INPUT MATERIAL
+-------+
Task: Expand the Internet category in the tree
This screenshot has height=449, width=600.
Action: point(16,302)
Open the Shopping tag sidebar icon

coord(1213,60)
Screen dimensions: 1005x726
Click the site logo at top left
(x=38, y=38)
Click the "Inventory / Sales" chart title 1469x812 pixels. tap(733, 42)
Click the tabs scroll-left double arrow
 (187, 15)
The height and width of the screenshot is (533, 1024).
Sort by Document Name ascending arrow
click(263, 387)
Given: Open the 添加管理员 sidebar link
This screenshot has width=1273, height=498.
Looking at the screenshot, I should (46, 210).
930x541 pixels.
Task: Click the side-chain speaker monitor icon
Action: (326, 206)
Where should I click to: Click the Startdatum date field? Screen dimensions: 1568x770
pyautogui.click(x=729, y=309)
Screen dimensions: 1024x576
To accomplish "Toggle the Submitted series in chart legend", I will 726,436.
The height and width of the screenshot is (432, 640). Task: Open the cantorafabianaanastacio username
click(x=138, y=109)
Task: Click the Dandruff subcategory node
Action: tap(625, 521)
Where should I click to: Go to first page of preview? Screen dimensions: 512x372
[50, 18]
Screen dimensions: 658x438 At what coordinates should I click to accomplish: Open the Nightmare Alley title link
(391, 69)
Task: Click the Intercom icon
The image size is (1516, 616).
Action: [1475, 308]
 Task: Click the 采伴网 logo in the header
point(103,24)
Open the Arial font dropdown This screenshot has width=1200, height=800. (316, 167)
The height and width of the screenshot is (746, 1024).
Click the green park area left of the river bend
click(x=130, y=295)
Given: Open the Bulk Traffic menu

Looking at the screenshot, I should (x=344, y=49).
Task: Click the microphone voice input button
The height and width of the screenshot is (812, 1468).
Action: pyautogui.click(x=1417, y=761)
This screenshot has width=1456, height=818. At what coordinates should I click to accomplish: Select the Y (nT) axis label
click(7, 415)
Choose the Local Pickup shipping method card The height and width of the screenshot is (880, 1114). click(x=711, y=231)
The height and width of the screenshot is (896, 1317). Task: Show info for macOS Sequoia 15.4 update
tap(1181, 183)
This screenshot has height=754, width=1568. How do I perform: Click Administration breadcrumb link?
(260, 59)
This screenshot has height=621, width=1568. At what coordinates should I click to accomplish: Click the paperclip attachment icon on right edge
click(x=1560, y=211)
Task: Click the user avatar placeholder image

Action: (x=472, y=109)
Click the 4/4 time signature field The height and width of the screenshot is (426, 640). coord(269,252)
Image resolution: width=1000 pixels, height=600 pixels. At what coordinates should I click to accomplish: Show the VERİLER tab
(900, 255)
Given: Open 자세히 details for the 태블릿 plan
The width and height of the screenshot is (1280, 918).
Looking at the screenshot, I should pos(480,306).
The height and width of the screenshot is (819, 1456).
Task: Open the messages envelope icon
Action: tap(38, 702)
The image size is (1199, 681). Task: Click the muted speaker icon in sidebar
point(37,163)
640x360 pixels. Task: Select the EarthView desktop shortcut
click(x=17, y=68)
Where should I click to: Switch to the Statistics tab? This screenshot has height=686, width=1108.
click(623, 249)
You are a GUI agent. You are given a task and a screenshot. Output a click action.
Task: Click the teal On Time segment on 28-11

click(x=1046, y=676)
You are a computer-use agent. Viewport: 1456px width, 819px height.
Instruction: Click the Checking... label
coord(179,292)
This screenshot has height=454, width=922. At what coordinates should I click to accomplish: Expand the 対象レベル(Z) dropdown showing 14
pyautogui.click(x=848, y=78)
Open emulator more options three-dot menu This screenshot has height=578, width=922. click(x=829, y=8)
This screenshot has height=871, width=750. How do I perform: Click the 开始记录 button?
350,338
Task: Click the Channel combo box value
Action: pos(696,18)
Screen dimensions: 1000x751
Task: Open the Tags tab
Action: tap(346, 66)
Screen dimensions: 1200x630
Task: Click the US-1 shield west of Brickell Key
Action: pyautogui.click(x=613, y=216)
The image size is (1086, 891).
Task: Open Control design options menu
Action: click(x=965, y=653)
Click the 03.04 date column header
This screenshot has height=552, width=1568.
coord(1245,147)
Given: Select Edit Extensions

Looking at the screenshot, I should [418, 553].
+-------+
WHAT IS EXPECTED
Copy down the entries exactly, leaving out no line.

ANSWER FOR THE TASK
Task: Expand the Internet category in the tree
This screenshot has height=449, width=600.
Action: point(16,302)
Open the Shopping tag sidebar icon

coord(1213,60)
Screen dimensions: 1005x726
Click the site logo at top left
(x=38, y=38)
Click the "Inventory / Sales" chart title 1469x812 pixels. tap(733, 42)
Click the tabs scroll-left double arrow
 (187, 15)
The height and width of the screenshot is (533, 1024).
Sort by Document Name ascending arrow
click(263, 387)
Given: Open the 添加管理员 sidebar link
This screenshot has width=1273, height=498.
Looking at the screenshot, I should (46, 210).
930x541 pixels.
Task: Click the side-chain speaker monitor icon
Action: (326, 206)
Where should I click to: Click the Startdatum date field? Screen dimensions: 1568x770
pyautogui.click(x=729, y=309)
Screen dimensions: 1024x576
To accomplish "Toggle the Submitted series in chart legend", I will 726,436.
The height and width of the screenshot is (432, 640). Task: Open the cantorafabianaanastacio username
click(x=138, y=109)
Task: Click the Dandruff subcategory node
Action: tap(625, 521)
Where should I click to: Go to first page of preview? Screen dimensions: 512x372
[50, 18]
Screen dimensions: 658x438 At what coordinates should I click to accomplish: Open the Nightmare Alley title link
(391, 69)
Task: Click the Intercom icon
The image size is (1516, 616).
Action: [1475, 308]
 Task: Click the 采伴网 logo in the header
point(103,24)
Open the Arial font dropdown This screenshot has width=1200, height=800. (316, 167)
The height and width of the screenshot is (746, 1024).
Click the green park area left of the river bend
click(x=130, y=295)
Given: Open the Bulk Traffic menu

Looking at the screenshot, I should (x=344, y=49).
Task: Click the microphone voice input button
The height and width of the screenshot is (812, 1468).
Action: pyautogui.click(x=1417, y=761)
This screenshot has width=1456, height=818. At what coordinates should I click to accomplish: Select the Y (nT) axis label
click(7, 415)
Choose the Local Pickup shipping method card The height and width of the screenshot is (880, 1114). click(x=711, y=231)
The height and width of the screenshot is (896, 1317). Task: Show info for macOS Sequoia 15.4 update
tap(1181, 183)
This screenshot has height=754, width=1568. How do I perform: Click Administration breadcrumb link?
(260, 59)
This screenshot has height=621, width=1568. At what coordinates should I click to accomplish: Click the paperclip attachment icon on right edge
click(x=1560, y=211)
Task: Click the user avatar placeholder image

Action: (x=472, y=109)
Click the 4/4 time signature field The height and width of the screenshot is (426, 640). coord(269,252)
Image resolution: width=1000 pixels, height=600 pixels. At what coordinates should I click to accomplish: Show the VERİLER tab
(900, 255)
Given: Open 자세히 details for the 태블릿 plan
The width and height of the screenshot is (1280, 918).
Looking at the screenshot, I should pos(480,306).
The height and width of the screenshot is (819, 1456).
Task: Open the messages envelope icon
Action: tap(38, 702)
The image size is (1199, 681). Task: Click the muted speaker icon in sidebar
point(37,163)
640x360 pixels. Task: Select the EarthView desktop shortcut
click(x=17, y=68)
Where should I click to: Switch to the Statistics tab? This screenshot has height=686, width=1108.
click(623, 249)
You are a GUI agent. You are given a task and a screenshot. Output a click action.
Task: Click the teal On Time segment on 28-11

click(x=1046, y=676)
You are a computer-use agent. Viewport: 1456px width, 819px height.
Instruction: Click the Checking... label
coord(179,292)
This screenshot has height=454, width=922. At what coordinates should I click to accomplish: Expand the 対象レベル(Z) dropdown showing 14
pyautogui.click(x=848, y=78)
Open emulator more options three-dot menu This screenshot has height=578, width=922. click(x=829, y=8)
This screenshot has height=871, width=750. How do I perform: Click the 开始记录 button?
350,338
Task: Click the Channel combo box value
Action: pos(696,18)
Screen dimensions: 1000x751
Task: Open the Tags tab
Action: tap(346, 66)
Screen dimensions: 1200x630
Task: Click the US-1 shield west of Brickell Key
Action: pyautogui.click(x=613, y=216)
The image size is (1086, 891).
Task: Open Control design options menu
Action: click(x=965, y=653)
Click the 03.04 date column header
This screenshot has height=552, width=1568.
coord(1245,147)
Given: Select Edit Extensions

Looking at the screenshot, I should [418, 553].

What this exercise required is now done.